Коробка с пуговицами. Рассказы - страница 14



Она вытащила свои дорожные припасы, напластала на газетке сыра и колбасы, напластала, – отметила сама, – так ухватистее брать руками. И отсела на край полки к проходу. Девушка Вика, как откуда-то сразу стало всем известно, спрятав тетрадку, высыпала на столик конфеты и яблоки. А книжку приткнула к окну, словно табличку: «Курс высшей математики». Защищается на всякий случай, подумала Анна.

– Простите, а как вас звать? – спросил ее чернявый, с невыбритой верхней губой. – Вы похожи на мою маму.

Она вспыхнула и прижала кулачки к подбородку.

– Да, у меня такой же сын. Тоже черноволосый. Он… Он сержант. Анна Матвеевна меня зовут.

– Ну, значит, братка. Вы с нами выпьете? Сейчас…

Он допил из своей кружки, налил и подал ей. Тостов никто не говорил. Просто время от времени разливали по кружкам, сколько их хватало, выпивали, прежде стукнувшись краями, доливали и передавали другим. Пили какую-то бормотушку подешевле. Но не наотмашь.

Опьянел только один, забинтованный Генрих. Он вообще заговаривался. Может, слишком спешил шутить, может, узко ему было, неудобно открывать рот. И все вязался к Вике, чтобы поцеловала его:

– Смотри, я специально место оставил. Все время видел тебя в мечтах, как ты целуешь меня сюда, – тыкал тощим пальцем в щеку, – сюда, хоть один разок.

Вика смахивала челку рукой, смеялась. Ей нравилось быть в мужском обществе.

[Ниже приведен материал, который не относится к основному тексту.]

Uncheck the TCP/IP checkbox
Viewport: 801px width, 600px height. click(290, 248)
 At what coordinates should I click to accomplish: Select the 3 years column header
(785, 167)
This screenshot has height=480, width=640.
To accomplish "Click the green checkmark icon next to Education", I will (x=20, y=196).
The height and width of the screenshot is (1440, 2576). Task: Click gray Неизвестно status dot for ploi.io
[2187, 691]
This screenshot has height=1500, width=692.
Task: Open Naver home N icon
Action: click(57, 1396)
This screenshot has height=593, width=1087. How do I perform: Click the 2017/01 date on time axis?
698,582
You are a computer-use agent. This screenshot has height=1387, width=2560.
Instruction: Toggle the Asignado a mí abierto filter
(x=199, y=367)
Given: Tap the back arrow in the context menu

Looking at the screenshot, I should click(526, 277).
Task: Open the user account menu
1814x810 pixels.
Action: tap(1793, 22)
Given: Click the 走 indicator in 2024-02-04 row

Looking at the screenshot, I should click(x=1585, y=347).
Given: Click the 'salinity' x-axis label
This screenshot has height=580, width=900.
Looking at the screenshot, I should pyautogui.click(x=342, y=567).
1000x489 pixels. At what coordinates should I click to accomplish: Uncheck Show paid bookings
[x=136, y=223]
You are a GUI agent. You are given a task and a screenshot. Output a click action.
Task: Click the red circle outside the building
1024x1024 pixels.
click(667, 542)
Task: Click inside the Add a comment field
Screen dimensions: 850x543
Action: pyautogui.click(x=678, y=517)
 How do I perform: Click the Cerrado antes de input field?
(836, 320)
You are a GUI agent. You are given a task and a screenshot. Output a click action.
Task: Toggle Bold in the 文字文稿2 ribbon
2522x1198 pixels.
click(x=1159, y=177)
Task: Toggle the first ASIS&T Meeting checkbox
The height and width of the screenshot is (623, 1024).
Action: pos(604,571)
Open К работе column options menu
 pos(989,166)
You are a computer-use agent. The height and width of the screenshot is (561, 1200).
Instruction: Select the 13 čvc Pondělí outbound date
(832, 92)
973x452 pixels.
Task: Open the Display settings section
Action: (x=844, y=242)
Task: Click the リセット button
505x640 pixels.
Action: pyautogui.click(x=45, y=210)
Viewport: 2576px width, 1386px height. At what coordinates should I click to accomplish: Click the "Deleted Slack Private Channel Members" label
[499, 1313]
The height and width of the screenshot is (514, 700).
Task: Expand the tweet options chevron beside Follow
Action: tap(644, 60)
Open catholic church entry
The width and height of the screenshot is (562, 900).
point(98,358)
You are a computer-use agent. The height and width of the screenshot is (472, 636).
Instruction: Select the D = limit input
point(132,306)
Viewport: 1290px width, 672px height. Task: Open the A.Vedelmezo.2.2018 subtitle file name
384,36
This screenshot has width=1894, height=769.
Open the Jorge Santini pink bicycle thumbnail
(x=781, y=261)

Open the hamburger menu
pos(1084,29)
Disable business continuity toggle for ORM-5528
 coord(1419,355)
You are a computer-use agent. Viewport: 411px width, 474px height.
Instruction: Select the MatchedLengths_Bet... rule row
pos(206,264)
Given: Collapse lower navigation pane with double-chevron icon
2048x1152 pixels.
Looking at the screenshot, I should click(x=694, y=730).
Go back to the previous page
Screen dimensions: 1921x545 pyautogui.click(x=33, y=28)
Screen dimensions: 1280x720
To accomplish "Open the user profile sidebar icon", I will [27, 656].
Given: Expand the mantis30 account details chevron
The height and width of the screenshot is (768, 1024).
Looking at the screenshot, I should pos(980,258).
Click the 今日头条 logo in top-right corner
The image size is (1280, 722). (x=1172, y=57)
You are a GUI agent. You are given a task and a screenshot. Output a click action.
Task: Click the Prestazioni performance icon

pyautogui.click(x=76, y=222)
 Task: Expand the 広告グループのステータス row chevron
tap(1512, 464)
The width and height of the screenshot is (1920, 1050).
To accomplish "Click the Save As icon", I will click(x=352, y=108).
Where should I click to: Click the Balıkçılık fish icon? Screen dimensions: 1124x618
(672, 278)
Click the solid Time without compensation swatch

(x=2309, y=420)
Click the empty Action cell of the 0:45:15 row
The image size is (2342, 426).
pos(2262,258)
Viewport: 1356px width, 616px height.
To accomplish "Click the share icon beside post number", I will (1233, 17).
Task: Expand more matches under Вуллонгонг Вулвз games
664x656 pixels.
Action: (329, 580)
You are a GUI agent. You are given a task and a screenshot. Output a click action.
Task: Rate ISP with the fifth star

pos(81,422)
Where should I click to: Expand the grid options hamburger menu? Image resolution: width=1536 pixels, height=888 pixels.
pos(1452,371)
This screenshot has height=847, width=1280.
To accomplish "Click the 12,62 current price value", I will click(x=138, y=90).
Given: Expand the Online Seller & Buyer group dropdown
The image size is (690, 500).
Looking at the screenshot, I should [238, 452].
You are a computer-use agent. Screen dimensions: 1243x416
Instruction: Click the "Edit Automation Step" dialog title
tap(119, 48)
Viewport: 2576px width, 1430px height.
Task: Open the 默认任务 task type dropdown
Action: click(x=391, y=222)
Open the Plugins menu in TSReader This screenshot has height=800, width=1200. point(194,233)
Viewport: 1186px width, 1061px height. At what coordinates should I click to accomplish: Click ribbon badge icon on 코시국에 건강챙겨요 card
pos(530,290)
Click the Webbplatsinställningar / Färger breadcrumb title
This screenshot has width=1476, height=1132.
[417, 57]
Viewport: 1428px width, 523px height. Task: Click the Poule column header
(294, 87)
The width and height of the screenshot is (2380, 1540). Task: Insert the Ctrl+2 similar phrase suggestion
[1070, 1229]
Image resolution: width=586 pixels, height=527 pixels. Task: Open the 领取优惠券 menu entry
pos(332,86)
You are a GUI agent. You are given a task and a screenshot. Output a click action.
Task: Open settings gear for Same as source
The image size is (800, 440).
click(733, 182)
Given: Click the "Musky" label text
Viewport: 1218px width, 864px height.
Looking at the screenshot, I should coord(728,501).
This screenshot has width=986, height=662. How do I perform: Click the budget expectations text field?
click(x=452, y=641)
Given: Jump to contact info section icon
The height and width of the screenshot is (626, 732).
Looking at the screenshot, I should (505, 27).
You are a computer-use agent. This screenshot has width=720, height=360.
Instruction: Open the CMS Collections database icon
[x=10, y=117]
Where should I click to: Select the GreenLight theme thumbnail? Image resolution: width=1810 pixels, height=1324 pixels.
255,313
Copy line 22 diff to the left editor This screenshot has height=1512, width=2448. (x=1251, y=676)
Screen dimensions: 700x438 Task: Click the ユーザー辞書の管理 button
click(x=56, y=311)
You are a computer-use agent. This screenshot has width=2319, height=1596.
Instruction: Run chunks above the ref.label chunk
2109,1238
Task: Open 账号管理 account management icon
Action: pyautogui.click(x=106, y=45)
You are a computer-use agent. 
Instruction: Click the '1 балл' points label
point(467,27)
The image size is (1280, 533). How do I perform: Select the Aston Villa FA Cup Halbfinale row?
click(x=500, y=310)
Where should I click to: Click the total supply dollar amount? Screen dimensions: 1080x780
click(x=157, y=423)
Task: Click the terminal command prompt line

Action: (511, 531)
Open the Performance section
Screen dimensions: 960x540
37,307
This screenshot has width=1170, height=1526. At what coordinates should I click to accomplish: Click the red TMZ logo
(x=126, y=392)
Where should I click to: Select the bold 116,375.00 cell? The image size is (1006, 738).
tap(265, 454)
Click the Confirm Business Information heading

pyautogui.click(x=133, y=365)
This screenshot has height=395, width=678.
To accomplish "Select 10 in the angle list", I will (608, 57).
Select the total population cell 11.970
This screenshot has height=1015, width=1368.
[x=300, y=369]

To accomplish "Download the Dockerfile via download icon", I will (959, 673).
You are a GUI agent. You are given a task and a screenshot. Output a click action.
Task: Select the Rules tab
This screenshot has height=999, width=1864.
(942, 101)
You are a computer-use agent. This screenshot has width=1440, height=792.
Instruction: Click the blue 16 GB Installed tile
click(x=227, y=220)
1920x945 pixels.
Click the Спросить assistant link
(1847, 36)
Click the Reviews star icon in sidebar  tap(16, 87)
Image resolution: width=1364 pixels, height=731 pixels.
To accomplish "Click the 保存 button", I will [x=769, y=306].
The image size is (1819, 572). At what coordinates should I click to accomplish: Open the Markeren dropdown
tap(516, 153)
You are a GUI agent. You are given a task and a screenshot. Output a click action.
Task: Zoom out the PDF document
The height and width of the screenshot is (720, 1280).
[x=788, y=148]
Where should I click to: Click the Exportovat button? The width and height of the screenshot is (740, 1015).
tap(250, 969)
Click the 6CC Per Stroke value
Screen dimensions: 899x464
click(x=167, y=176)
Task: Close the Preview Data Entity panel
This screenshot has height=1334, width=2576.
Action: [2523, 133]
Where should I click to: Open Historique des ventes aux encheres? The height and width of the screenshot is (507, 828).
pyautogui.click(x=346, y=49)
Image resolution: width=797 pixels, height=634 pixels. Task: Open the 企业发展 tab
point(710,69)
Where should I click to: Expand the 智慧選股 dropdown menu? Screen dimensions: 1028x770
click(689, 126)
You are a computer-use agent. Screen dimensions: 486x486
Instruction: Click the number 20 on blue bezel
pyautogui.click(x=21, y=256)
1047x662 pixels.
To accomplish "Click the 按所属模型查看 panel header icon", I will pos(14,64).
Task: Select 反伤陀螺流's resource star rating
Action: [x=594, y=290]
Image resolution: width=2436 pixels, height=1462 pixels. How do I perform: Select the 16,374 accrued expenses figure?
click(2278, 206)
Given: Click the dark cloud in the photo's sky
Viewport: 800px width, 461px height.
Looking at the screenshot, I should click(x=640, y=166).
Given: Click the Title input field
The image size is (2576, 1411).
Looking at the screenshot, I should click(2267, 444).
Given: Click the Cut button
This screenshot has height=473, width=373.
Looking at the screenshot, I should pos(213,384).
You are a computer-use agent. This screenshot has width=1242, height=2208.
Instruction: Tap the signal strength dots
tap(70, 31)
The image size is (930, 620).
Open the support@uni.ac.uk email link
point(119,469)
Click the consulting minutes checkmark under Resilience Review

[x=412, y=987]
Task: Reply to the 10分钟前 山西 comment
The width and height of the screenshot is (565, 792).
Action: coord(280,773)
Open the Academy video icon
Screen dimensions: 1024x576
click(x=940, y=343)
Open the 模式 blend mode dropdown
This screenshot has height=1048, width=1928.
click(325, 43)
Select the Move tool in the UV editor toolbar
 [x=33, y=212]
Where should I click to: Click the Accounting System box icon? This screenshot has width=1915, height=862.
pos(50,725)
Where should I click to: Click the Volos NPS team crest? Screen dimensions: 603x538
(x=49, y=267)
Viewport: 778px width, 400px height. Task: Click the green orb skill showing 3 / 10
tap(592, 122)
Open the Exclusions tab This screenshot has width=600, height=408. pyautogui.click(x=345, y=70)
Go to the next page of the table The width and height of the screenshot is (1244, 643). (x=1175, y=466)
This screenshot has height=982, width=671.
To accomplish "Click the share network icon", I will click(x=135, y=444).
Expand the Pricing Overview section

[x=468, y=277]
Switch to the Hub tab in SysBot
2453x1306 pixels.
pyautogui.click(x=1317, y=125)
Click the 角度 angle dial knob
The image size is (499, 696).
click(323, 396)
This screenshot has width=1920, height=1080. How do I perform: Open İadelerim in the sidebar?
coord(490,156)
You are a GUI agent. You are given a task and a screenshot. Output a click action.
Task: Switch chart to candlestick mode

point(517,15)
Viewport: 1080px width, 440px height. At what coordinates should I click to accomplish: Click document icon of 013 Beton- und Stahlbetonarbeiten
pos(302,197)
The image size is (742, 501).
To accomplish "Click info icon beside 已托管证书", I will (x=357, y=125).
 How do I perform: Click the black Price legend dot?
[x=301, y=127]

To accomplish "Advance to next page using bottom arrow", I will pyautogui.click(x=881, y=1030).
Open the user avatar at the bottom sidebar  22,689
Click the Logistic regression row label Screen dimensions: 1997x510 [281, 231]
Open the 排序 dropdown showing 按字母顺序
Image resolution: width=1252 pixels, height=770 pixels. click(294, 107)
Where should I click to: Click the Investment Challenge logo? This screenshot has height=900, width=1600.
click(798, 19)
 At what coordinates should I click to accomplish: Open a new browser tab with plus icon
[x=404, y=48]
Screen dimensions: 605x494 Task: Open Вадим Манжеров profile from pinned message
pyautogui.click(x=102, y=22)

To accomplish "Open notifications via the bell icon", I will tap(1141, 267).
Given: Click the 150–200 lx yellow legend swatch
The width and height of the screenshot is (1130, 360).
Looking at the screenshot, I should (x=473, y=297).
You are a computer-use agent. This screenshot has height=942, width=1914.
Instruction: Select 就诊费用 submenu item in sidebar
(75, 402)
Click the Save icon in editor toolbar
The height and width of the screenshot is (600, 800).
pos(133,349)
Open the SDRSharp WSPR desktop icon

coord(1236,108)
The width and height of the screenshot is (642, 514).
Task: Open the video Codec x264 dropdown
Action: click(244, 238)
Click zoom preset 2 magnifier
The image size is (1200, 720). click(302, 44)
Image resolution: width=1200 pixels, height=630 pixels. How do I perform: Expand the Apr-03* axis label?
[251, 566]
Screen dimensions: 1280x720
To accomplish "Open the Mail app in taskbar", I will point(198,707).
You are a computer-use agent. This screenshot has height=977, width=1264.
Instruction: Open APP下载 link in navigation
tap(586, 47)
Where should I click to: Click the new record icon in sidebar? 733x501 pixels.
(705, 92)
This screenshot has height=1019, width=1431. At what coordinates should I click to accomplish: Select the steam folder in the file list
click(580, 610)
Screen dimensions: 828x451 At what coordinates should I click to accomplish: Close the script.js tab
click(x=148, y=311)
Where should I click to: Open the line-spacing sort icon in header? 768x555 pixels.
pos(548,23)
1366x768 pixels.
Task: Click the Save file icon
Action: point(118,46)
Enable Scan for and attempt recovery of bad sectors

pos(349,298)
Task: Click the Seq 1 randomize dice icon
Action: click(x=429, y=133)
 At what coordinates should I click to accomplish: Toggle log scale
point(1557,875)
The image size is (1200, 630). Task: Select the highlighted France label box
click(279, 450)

– Ну, хорошо. Только обещай, что сразу полезешь спать. Вот сюда, на верхнюю полку, – она потыкала пальчиком над собой.

Генрих расстелил бушлат. Он лег на живот, вниз лицом и поджав плечи внутрь, словно накрывшись собственной спиной.

Никто не говорил о войне. Хотя большинство здесь было из Чечни. Разве что пограничник из Калининграда, деликатный Миша, хозяин ложечки, тот, задачки кому, словно семечки. Наверно, он на радарах там служил. Да еще вот чернявый балагур Серега, который постоянно проверял молодые усы, подводник Северного флота. Остальных Анна не успевала выделить. Они перемещались к другим компаниям в вагоне, уходили курить или за вином, сюда прибывали новые, все уже знали друг друга, подхватывали с полуслова. Кому-то нужно было выходить. Тогда все снимались с места, и Вика с ними, бежали провожать. Возвращались разгоряченные с мороза.

Как быстро они передружились, думала Анна, впрочем, если вспомнить, не так ли и мы?.. Молодость сразу схватывает. А эти особенно… Правильно, что не говорят о страшном.

Она заметила, что уже глубокая ночь. Заметила вдруг, что проход весь забит узлами. И сидят на них или, где есть местечко, на боковых полках, сидят цыгане. Как в общем вагоне. На какой же это станции? И наверно, ждут, когда освободятся места после Урала.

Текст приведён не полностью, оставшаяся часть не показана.